The researchers uniquely found that these important factors have a different effect depending on the post-operative period, with liver diseases or inflammatory arthropathy increasing the risk of revision for infection in the long-term but patients receiving a patellofemoral, unicondylar or uncemented total knee replacement had a lower risk of late revision for infection.


In an accompanying comments column in the Journal, Thorsten Gehrke, Christian Lausmann, Mustafa Citak, Department of Orthopaedics, Helios ENDO-Klinik Hamburg, Germany acknowledged that to the best of their knowledge, “this is the largest cohort study to date analysing the risk factors for periprosthetic joint infection following primary total knee replacement.”

However, they criticised the study on many grounds. Although Lenguerrand and colleagues presented various patient- related risk factors for prosthetic joint infection following primary knee arthroplasty, they did not include important information such as surgical time or germ spectrum in their statistical analyses.

The commentators cited three studies that disputed convincingly the researchers’ conclusion that high-volume hospitals have a higher risk for prosthetic joint infection than low-volume hospitals.

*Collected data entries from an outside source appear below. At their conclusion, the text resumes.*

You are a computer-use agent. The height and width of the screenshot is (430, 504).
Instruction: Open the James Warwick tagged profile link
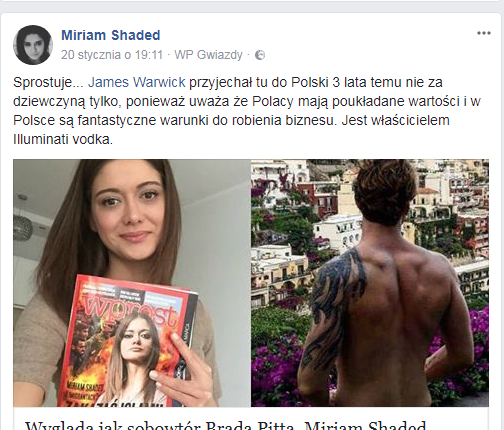136,82
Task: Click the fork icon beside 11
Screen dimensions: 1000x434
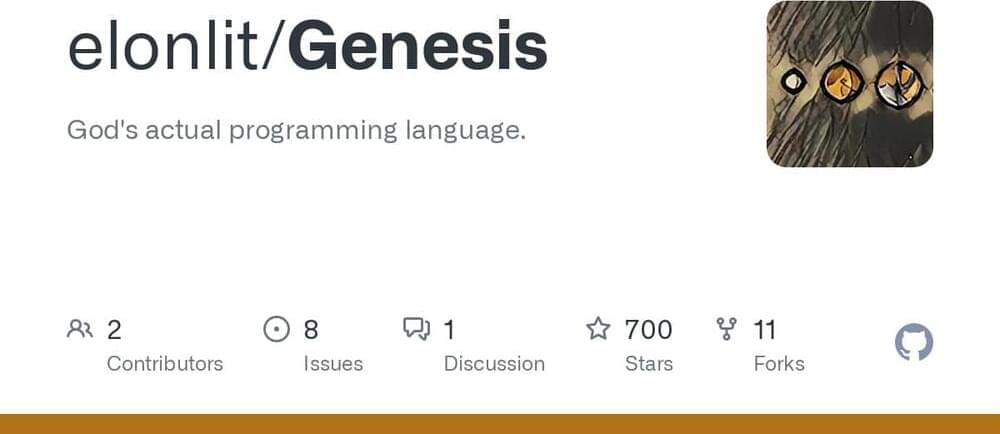Action: pos(727,329)
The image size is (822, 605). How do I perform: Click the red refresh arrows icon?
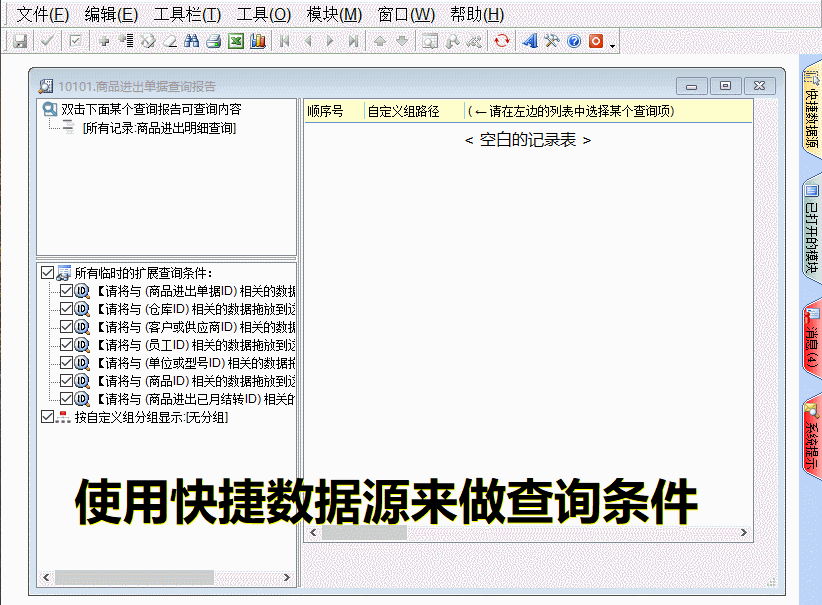(x=502, y=41)
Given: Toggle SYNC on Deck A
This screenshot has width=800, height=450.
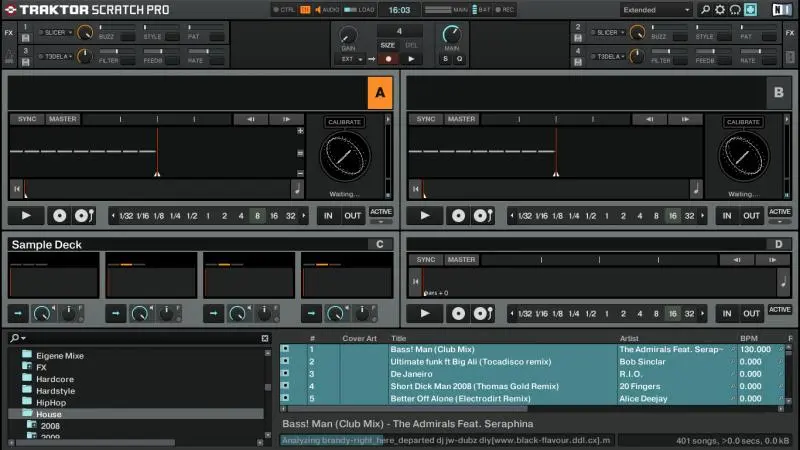Looking at the screenshot, I should [x=27, y=119].
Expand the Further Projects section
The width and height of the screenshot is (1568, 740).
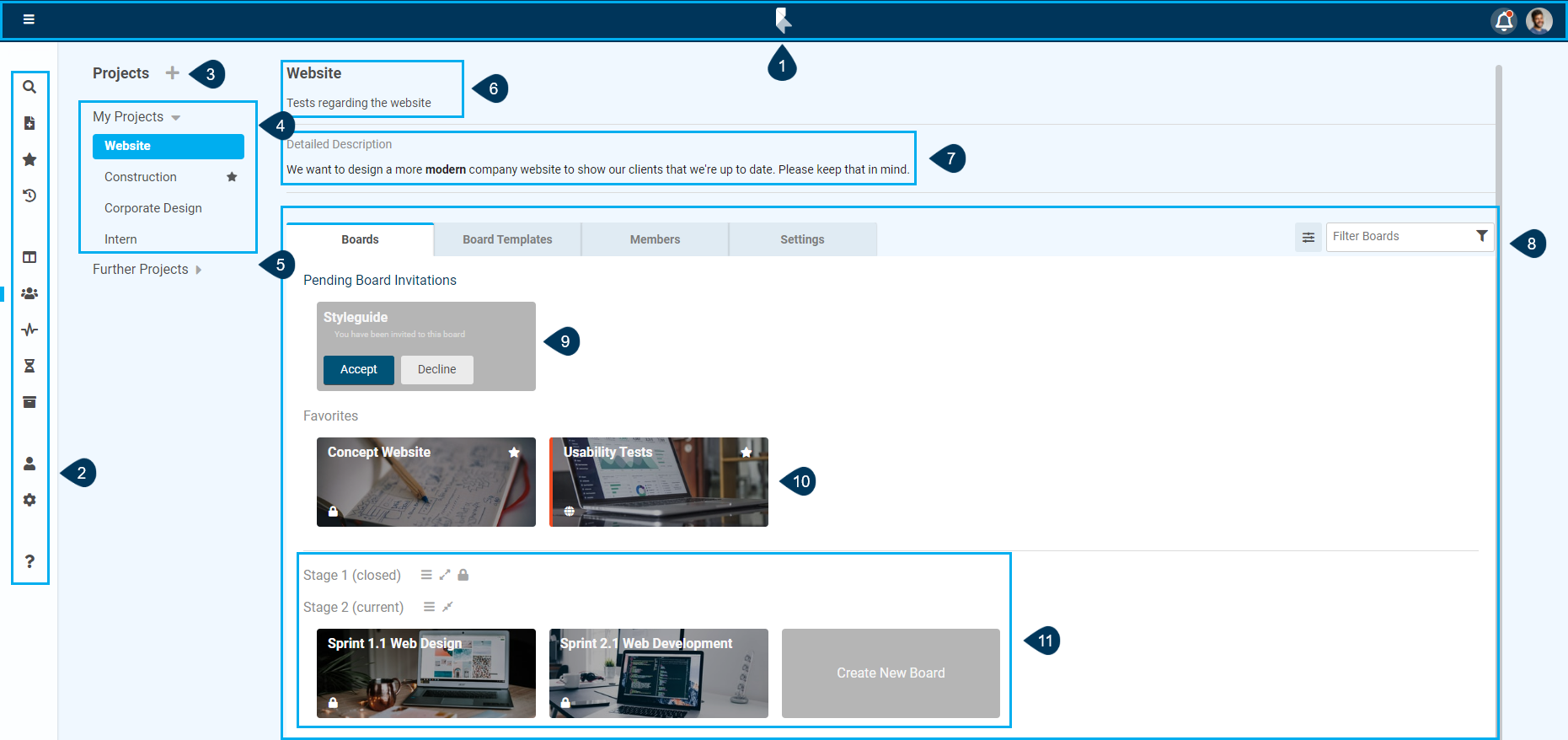pyautogui.click(x=199, y=270)
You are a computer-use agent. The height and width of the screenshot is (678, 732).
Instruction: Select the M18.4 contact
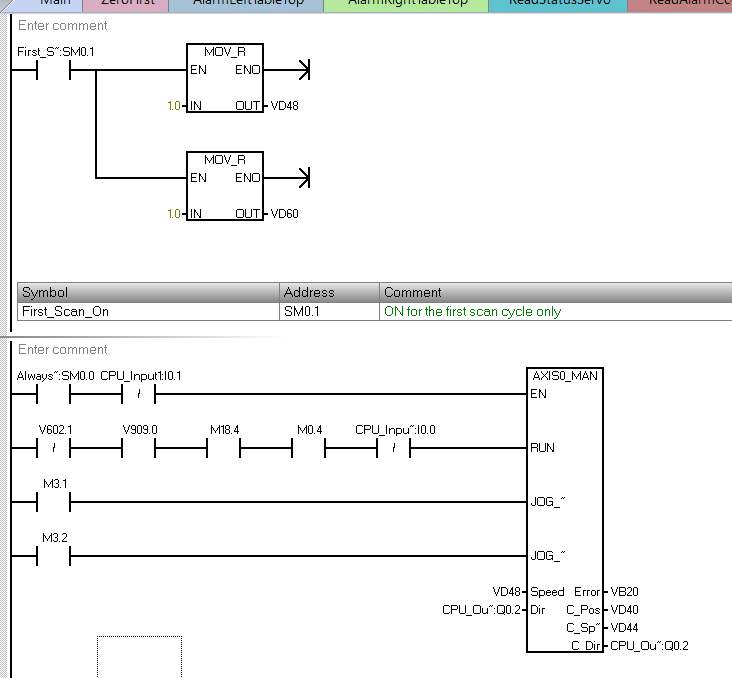click(x=225, y=448)
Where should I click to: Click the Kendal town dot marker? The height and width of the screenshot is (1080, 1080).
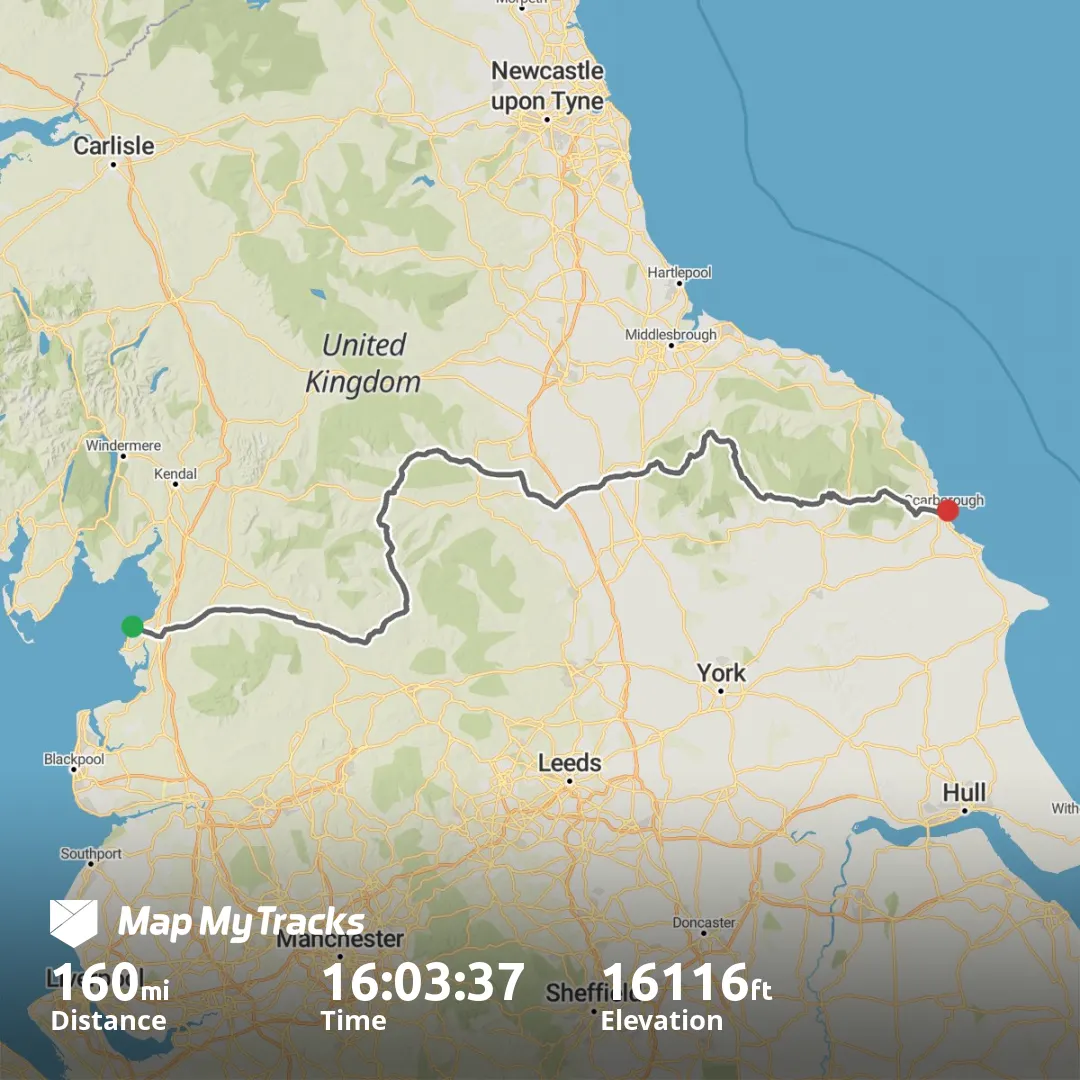(175, 484)
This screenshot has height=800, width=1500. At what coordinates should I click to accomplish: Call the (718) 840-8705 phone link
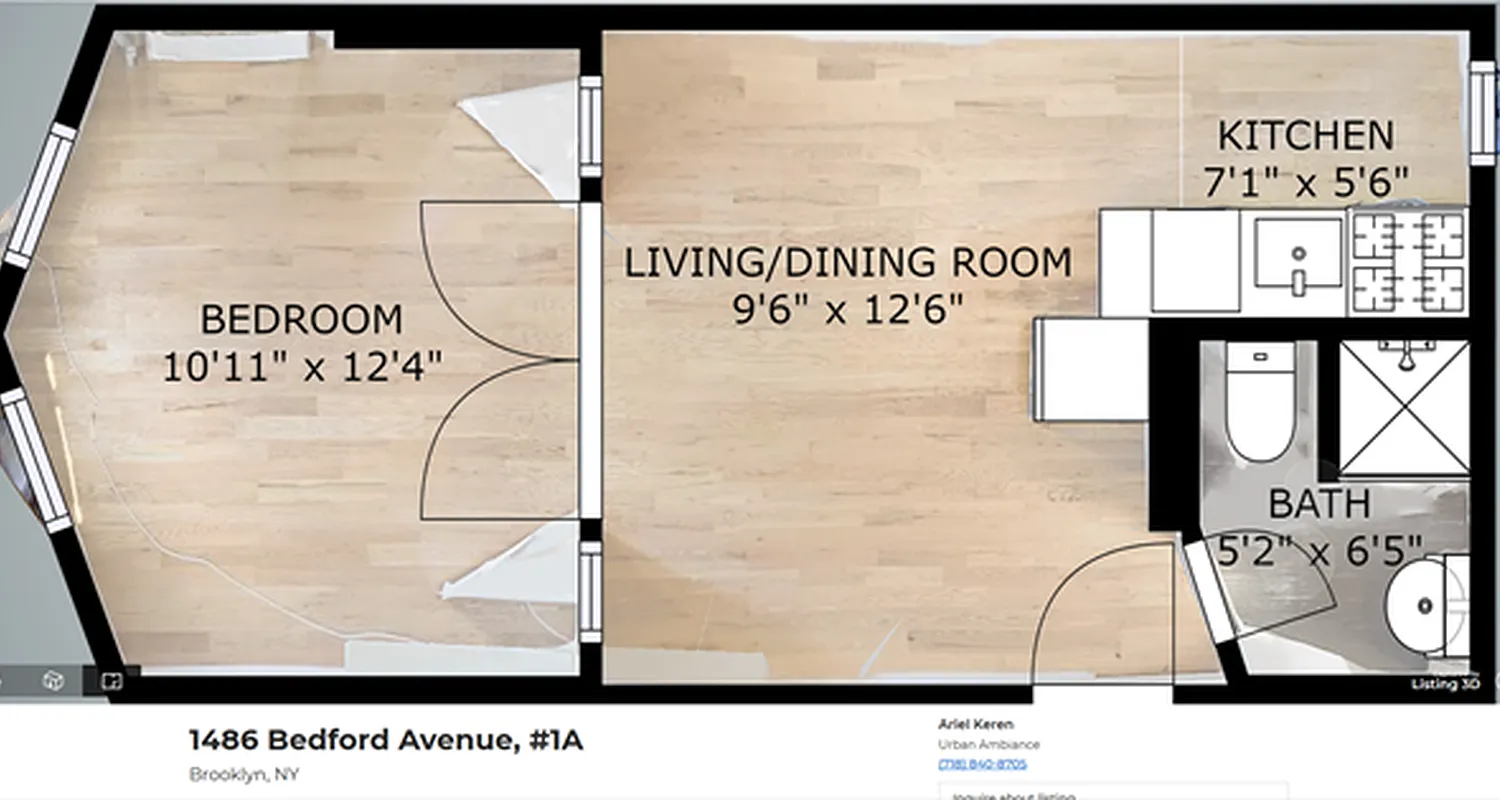[x=982, y=762]

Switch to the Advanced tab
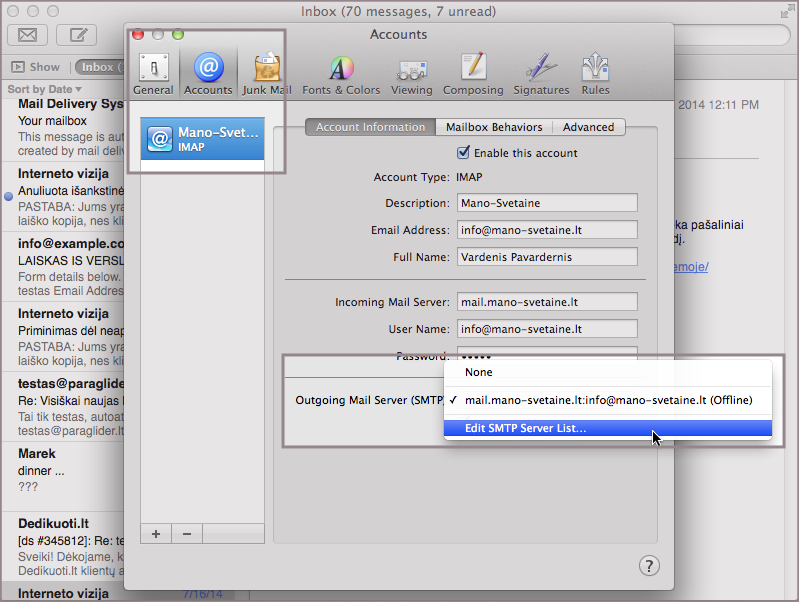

Lenguerrand and colleagues reported that un-cemented total knee replacement cases had a lower risk of revision for prosthetic joint infection than cemented total knee replacement cases contrary to other studies of several randomised clinical trials and conclusions arrived at internationally. The critics recommended that further studies are warranted to elucidate the optimal preoperative protocol to avoid complications following total knee replacement.


Status in India

The ICMR published an eminently readable document titled ‘Standard Treatment Guidelines- Management of Osteoarthritis Knee' in January 2017.

According to this document, the prevalence of OA knee in India was 3.28% in Delhi; 5.81% in Dibrugarh and 6.52% in Jodhpur. It also noted that a community-based cross sectional study across five sites in India conducted in a big city, a small city, a town, and a village was reported in 2016 to be as high as 28.7% (Pal et al, 2016).

Patients gather health information from the internet. It may not be authentic and at times biased because of conflict of interests. Some patients who underwent the expensive surgery may exaggerate the benefits. Is there any irrefutable evidence that private surgeons are motivated by monetary considerations to recommend total knee replacement?

A physician’s claim that his very old patient who suffered from Diabetes Mellitus and Parkinson’s disease and who had symptomatic left knee Osteoarthritis could walk within a few hours after a computer-navigated total knee replacement surgery and was fit to go home within two days may be, if true, a rare event Such anecdotal information may lead to unrealistic expectations.

Patients may ask for surgery as a prophylactic step. A truly dedicated surgeon may not rightly agree with the demand. However, brushing aside the patient’s concerns brusquely widens the communication gap. The specialist must travel an extra mile to address the concerns.

Patients must also recognise that a physician’s time is precious; they must appreciate the limitations of treatments and help to create a shared atmosphere in which the patient and the physician can take crucial treatment decisions jointly with mutual respect.

Orthopaedic surgeons may examine whether they can confidently use the objective conclusions of the Lancet study as a priceless resource in their counselling programme. To help the patient to appreciate the limitations and merits of the treatments they can share with them the summary of the recommendations from the clinical practice guidelines titled “Treatment of Osteoarthritis of the knee 2nd edition” published by the American Academy of Orthopaedic Surgeons (AAOS). An NIH fact sheet gives past, present and future developments in the field.

The tyranny of technology should not adversely impact on the shared patient-physician relationship.

 

Disclaimer- The views and opinions expressed in this article are those of the author's and do not necessarily reflect the official policy or position of M3 India.